Dopo l’annuncio nel pieno della pausa estiva del rientro del nostro rappresentante diplomatico in Egitto – previsto per il 14 settembre – che segna una normalizzazione dei rapporti dopo sedici mesi di congelamento, con le polemiche politiche conseguenti, ieri l’audizione di Alfano alle commissioni Esteri di Camera e Senato è stata la prima occasione per discutere del tema.
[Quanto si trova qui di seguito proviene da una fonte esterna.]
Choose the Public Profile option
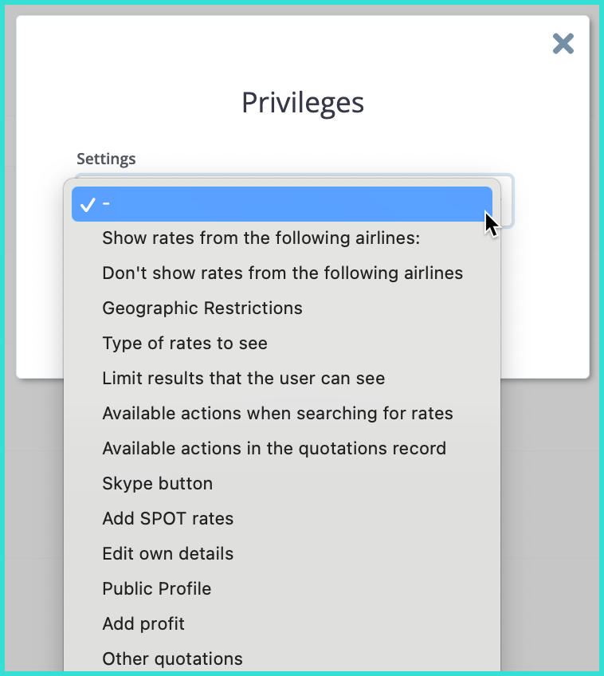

Con critiche per lo scarso tempismo («è una vergogna che ne parliamo solo oggi», sbotta il grillino Di Battista) e dibattito infuocato sulle parole del ministro, che suonano a molti come una resa: «L’Egitto è un partner ineludibile dell’Italia, è impossibile non avere una interlocuzione politico-diplomatica di alto livello».
E, soprattutto, con l’attenzione puntata da più parti su Cambridge: «Perché i professori si sono rifiutati di rispondere alla Procura di Roma?», chiede dall’opposizione il forzista Maurizio Gasparri, mentre, dal governo, è il capogruppo dem in Senato Luigi Zanda a ricordare le «difficoltà nei rapporti delle autorità inglese, accademiche e non, con la magistratura italiana», mentre «solo una piena collaborazione della Gran Bretagna ci può aiutare concretamente a trovare la verità». Si spinge anche più in là il presidente della Commissione Esteri di Montecitorio, Fabrizio Cicchitto, che avanza chiaramente un sospetto: «Tra Cambridge e Oxford c’era storicamente un rapporto coi servizi inglesi: l’interrogativo è perché sia stata commissionata quella ricerca a Regeni e che uso se ne faceva». Un interrogativo che, chiarisce, non investe lo studente italiano - «non creiamo equivoci: Regeni era un ricercatore, se fosse stato una vera spia non lo ammazzavano: lo restituivano» - ma l’istituzione che «lo ha mandato allo sbaraglio». In un intervento accalorato, accusa anche in «un’analisi», senza prove, forze «che manovrano contro l’Italia»: facendo riferimento al pezzo del New York Times sul caso Regeni uscito proprio all’indomani della decisione di rinviare il nostro ambasciatore al Cairo, lo definisce «commissionato chiaramente da un pezzo dei servizi americani», quasi «che ci siano forze molto significative, forse anche nel sistema petrolifero, che non gradiscono affatto che l’Italia ristabilisca un rapporto a tutela anche dei suoi interessi complessivi». Parole che fanno sobbalzare Di Battista: «Fatti gravissimi: chiediamo la convocazione del premier Gentiloni».